George Will, continuing his role as defender of conservative judicial activism, devotes his Sunday column to a defense of Bush v. Gore. Will devotes much of the space to a pretzel-like defense of the merits of the decision, which held that any attempt to ameloriate the unequal treatment of voters across counties (some of which used vote-counting systems with far higher error rates than others) would itself constitute a violation of equal protection. What's interesting is trhe sociological observation Will begins with:
The passions that swirled around Bush v. Gore, the Supreme Court case that ended 10 years ago Sunday, dissipated quickly. And remarkably little damage was done by the institutional collisions that resulted when control of the nation's supreme political office turned on 537 votes out of 5,963,110 cast in Florida.
This does point to one of the most remarkable aspects of the episode, which is how little protest ensued. Will attributes this to the wisdom of the decision, which the five majority members find so embarrassing they shout down any attempts to diuscuss it and have never invoked it as precedent. I attribute it to the pervasive liberal defeatism of the period.
Imagine the circumstances of the period were reversed. Democrats had held the presidency, despite losing the popular vote, because the candidate's brother ran the state, his highly partisan Secretary of State made a series of partisan decisions in consultation with Republicans, culminating in a partisan 5-4 Supreme Court decision to halt a statewide recount. I maintain that republicans would have erupted in massive and perhaps violent demonstrations, rather than suliong off as liberals did.
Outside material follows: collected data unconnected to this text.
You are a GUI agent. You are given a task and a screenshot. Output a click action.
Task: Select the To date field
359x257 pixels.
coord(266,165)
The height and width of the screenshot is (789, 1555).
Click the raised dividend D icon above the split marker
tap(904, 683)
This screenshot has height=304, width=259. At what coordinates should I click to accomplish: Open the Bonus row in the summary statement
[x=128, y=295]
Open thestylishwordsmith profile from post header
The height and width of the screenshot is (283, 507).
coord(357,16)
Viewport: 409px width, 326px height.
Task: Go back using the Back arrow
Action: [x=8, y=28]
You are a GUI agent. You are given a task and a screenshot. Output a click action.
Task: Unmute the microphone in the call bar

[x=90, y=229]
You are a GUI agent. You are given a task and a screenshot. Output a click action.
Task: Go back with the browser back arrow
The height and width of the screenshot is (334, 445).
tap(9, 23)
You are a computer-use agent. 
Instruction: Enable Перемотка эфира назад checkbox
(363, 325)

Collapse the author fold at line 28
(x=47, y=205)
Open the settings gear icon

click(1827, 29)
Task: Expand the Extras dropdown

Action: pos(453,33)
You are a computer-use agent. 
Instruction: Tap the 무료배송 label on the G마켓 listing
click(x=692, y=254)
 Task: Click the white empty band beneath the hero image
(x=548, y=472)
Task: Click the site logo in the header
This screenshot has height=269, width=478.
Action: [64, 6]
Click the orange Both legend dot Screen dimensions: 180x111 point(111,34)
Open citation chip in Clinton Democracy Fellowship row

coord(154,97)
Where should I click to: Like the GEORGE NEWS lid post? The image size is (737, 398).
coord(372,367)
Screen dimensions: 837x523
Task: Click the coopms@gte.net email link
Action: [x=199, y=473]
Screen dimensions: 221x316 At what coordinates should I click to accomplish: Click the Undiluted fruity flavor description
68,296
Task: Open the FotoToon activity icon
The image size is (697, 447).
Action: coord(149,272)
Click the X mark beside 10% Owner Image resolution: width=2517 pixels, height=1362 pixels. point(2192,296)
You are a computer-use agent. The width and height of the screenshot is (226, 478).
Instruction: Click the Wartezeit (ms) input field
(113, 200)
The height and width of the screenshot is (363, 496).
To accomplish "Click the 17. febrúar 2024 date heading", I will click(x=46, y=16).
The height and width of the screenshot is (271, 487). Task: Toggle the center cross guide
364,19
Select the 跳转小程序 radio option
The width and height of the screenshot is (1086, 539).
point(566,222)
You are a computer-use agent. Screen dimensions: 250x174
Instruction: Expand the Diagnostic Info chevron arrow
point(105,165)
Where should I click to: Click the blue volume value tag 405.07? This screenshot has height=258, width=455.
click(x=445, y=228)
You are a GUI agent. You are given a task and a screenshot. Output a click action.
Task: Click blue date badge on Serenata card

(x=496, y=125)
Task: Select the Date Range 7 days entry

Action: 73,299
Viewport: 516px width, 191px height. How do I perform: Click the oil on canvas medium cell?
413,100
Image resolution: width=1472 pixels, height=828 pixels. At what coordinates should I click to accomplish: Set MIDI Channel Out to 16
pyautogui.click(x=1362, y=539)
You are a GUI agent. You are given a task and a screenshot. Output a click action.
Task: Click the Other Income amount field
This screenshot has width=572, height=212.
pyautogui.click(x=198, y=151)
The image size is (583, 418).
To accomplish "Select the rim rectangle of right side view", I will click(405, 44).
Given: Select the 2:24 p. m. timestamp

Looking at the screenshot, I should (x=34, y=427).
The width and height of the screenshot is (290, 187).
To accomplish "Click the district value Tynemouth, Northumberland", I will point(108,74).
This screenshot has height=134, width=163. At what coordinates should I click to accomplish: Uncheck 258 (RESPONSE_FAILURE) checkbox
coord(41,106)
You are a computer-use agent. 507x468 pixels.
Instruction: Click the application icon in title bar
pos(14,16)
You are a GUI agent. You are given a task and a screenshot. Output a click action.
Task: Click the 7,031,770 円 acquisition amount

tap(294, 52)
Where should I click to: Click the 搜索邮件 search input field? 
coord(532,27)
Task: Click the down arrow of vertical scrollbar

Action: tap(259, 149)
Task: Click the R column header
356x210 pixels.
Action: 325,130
I can't prove this. I can point to one suggestive event during the period, though. At one point, Miami-Dade County was conducting a recount thought by both sides to contain enough uncounted votes to put Al Gore ahead. Republicans stormed the country building and successfully disrupted the recount. It is the only time I'm aware that a federal political decision was influenced by mob rule. It was a shocking moment.
The liberal psyche at the time was highly dispirited. Democrats had defended President Clinton against impeachment because the punishment was so wildly out of scale to the crime, but few of them came away feeling enthusiastic about Clinton, the Democratic Party, or politics itself. The Florida recount and Bush v. Gore was a case of a movement inflamed with passion and imposing its will at every level, from grassroots activism through political machinations through a partisan Supreme Court majority.